## RECORDS

===============

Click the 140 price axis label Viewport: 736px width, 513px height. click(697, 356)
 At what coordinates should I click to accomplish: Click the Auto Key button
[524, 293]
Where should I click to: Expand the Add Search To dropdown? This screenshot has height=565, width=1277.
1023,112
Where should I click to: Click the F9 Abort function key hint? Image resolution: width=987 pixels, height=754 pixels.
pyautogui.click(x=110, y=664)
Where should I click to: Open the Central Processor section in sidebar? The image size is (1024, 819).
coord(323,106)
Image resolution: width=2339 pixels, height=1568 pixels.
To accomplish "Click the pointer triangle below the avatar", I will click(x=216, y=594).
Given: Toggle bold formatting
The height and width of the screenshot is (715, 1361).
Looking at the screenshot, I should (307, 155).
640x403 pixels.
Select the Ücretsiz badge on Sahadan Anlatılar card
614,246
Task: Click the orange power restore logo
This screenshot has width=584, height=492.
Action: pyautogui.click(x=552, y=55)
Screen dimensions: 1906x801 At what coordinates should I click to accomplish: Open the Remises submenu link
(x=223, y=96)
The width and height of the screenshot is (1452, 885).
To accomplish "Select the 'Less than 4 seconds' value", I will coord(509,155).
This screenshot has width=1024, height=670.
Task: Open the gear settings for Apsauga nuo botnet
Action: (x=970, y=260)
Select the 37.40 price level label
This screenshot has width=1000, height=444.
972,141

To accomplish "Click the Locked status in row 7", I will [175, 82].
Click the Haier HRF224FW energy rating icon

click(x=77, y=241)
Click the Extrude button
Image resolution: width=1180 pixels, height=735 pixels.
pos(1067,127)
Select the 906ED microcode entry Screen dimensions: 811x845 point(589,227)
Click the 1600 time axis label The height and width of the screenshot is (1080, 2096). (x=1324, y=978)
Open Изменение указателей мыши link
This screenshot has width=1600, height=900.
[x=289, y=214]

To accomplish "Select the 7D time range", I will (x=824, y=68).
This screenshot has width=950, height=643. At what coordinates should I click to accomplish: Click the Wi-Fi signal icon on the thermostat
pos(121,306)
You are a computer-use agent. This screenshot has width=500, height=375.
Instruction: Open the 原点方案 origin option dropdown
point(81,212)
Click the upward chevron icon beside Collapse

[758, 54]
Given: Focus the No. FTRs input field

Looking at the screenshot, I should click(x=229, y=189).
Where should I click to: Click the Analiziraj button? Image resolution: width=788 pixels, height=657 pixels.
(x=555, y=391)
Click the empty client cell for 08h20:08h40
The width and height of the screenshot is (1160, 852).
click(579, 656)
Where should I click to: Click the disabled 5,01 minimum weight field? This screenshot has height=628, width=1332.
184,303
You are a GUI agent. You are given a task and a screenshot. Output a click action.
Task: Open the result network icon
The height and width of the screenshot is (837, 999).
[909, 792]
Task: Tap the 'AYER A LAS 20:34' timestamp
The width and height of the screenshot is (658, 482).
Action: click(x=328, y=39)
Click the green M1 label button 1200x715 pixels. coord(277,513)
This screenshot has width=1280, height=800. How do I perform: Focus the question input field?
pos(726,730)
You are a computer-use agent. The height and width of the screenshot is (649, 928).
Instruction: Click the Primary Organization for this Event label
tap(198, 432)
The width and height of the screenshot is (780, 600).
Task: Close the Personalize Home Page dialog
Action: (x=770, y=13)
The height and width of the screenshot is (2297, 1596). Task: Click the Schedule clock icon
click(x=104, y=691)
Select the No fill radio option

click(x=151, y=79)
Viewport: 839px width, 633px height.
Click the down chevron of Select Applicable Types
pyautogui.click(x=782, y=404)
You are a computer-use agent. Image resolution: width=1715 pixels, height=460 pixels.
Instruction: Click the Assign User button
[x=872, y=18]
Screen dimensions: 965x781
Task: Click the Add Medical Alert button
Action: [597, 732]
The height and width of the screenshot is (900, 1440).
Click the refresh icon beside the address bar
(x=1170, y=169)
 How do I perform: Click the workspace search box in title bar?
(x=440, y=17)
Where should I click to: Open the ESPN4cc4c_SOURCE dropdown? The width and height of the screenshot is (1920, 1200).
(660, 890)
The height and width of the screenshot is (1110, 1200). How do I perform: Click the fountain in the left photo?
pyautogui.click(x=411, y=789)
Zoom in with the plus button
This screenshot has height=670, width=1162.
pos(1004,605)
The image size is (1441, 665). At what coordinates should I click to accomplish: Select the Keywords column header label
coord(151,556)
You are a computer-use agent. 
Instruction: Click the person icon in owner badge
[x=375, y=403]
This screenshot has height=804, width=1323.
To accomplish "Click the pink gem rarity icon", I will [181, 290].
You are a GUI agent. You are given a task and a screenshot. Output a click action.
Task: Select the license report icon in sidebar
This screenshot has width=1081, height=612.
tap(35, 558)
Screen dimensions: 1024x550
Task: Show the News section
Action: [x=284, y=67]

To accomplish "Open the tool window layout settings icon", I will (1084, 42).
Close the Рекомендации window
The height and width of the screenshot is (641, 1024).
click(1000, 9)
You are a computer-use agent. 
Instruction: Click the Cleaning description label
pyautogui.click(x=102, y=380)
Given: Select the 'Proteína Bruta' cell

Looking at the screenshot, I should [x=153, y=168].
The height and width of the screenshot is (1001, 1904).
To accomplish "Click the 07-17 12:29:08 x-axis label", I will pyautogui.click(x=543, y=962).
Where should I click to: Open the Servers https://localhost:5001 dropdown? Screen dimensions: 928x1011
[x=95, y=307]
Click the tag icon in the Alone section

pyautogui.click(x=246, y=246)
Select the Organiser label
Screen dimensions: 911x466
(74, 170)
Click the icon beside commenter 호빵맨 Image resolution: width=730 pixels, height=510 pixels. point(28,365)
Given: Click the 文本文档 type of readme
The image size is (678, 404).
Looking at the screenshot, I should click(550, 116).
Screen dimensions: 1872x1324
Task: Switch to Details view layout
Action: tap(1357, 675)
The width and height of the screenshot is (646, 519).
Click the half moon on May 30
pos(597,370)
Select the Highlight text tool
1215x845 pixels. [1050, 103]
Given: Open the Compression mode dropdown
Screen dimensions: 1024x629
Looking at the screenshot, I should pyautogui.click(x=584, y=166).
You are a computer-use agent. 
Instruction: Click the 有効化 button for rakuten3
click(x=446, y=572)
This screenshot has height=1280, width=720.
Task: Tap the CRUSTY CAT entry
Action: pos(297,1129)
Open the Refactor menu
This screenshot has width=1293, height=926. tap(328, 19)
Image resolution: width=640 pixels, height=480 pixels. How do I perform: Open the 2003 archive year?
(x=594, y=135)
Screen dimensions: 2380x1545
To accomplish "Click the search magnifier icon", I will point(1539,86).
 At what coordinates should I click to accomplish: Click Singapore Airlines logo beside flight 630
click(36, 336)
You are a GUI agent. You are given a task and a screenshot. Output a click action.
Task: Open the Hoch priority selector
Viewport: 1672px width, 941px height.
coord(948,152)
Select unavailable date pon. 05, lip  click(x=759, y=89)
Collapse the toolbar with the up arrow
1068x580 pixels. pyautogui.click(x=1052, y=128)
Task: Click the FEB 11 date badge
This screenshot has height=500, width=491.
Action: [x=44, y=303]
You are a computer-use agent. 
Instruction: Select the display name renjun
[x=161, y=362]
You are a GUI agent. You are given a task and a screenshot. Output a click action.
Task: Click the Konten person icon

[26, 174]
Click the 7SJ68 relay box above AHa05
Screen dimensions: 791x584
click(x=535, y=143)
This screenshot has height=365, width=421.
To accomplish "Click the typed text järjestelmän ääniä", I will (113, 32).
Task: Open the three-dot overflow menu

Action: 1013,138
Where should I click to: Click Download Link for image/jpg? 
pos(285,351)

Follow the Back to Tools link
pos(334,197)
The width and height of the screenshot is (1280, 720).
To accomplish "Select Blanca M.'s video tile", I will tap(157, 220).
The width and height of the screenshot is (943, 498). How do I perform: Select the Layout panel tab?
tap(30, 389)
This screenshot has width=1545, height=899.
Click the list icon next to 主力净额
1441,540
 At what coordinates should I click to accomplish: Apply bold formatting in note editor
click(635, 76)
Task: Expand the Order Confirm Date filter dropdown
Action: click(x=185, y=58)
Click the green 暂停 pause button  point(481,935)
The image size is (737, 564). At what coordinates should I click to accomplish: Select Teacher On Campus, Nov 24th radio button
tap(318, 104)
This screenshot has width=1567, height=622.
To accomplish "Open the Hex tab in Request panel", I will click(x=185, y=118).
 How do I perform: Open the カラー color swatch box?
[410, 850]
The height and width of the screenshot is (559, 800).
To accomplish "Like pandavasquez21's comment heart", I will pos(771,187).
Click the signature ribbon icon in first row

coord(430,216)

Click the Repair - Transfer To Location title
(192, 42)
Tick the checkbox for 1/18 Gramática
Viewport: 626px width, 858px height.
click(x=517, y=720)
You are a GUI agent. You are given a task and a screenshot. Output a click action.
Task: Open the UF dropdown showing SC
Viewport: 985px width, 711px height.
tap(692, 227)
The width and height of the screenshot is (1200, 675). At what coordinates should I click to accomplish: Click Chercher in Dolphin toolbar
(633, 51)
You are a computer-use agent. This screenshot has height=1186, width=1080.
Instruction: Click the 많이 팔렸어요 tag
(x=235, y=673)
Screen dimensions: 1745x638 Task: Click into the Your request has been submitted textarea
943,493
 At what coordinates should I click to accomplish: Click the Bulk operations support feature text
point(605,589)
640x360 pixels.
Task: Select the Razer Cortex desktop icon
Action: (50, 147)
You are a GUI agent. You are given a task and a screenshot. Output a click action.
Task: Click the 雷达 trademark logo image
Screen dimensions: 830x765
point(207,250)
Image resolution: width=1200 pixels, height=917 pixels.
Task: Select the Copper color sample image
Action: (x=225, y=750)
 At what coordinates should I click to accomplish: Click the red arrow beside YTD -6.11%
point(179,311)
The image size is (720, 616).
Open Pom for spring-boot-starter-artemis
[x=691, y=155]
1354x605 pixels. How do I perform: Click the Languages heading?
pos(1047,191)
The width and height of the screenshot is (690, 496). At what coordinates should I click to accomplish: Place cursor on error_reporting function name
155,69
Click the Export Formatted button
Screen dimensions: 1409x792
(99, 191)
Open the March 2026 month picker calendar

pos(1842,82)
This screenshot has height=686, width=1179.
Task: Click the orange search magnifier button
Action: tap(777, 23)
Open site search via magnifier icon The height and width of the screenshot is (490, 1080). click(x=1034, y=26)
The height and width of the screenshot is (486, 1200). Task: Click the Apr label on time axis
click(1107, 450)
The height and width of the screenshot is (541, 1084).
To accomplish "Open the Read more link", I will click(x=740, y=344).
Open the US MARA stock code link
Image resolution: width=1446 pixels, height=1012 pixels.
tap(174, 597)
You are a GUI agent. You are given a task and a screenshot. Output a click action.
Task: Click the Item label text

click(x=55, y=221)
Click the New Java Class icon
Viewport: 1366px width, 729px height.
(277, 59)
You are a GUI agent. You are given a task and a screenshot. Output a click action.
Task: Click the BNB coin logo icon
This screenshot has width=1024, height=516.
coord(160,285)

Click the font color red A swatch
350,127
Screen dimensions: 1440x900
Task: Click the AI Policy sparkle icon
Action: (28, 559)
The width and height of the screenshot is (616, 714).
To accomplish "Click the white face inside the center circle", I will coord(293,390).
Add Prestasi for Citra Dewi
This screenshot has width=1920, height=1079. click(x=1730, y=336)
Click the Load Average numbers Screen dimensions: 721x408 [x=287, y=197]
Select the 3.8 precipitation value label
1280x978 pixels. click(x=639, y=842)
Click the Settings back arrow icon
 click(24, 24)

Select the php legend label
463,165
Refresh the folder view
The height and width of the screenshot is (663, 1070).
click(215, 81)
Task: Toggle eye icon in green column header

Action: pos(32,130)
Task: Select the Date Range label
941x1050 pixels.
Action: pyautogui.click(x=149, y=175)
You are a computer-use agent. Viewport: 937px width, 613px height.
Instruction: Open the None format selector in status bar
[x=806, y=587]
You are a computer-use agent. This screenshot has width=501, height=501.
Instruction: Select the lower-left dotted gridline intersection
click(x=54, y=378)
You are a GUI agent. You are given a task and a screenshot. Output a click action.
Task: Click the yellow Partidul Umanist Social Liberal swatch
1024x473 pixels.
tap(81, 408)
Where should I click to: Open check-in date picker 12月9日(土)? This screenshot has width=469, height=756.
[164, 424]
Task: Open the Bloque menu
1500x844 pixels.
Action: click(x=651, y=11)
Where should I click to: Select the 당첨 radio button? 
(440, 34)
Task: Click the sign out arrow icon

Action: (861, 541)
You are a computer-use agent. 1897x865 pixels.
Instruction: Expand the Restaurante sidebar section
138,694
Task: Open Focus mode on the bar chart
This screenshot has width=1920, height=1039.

===============

## EXERCISE OBJECTIVE
Look for the word "computer" in the data, then return every line that contains it.

## WRITTEN RESPONSE
You are a computer-use agent. This screenshot has width=500, height=375.
You are a computer-use agent. The height and width of the screenshot is (649, 928).
You are a computer-use agent. Image resolution: width=1715 pixels, height=460 pixels.
You are a computer-use agent. 
You are a computer-use agent. 
You are a computer-use agent. 
You are a computer-use agent. 
You are a computer-use agent. This screenshot has height=1186, width=1080.
You are a computer-use agent. Viewport: 937px width, 613px height.
You are a computer-use agent. This screenshot has width=501, height=501.
You are a computer-use agent. 1897x865 pixels.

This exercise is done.